Activity: Show all lines of the entries in which the word "agent" is found.

————

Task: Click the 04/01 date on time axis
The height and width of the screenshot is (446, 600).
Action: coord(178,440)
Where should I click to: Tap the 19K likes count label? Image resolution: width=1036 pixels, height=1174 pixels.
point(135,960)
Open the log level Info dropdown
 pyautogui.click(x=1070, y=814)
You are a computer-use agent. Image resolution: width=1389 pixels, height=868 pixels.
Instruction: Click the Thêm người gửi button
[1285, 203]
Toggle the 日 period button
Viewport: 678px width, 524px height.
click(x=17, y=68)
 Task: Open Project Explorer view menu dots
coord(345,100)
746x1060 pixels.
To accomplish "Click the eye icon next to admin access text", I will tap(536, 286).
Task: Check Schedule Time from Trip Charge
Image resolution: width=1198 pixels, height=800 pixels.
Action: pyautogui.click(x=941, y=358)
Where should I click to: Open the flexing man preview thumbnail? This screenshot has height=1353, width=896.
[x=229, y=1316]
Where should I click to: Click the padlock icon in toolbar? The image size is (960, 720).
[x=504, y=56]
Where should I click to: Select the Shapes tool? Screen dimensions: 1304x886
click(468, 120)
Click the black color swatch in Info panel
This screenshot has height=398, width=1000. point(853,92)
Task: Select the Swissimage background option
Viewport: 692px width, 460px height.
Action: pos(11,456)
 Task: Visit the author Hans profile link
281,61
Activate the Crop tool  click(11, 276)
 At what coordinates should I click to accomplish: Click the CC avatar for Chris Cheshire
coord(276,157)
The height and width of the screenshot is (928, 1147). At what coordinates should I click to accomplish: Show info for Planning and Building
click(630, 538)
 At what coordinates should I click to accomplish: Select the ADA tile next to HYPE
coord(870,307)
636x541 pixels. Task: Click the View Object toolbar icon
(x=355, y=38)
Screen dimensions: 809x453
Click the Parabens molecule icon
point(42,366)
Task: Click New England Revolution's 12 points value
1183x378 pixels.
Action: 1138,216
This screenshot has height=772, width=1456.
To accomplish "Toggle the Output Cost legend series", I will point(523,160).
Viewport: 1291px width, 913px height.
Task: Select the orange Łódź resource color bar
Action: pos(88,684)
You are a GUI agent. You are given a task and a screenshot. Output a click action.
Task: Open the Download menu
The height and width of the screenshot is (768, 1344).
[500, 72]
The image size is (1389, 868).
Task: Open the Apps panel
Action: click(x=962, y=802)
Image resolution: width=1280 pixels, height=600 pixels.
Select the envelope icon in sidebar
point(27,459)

————

Solution to this problem:
You are a computer-use agent. Image resolution: width=1389 pixels, height=868 pixels.
You are a GUI agent. You are given a task and a screenshot. Output a click action.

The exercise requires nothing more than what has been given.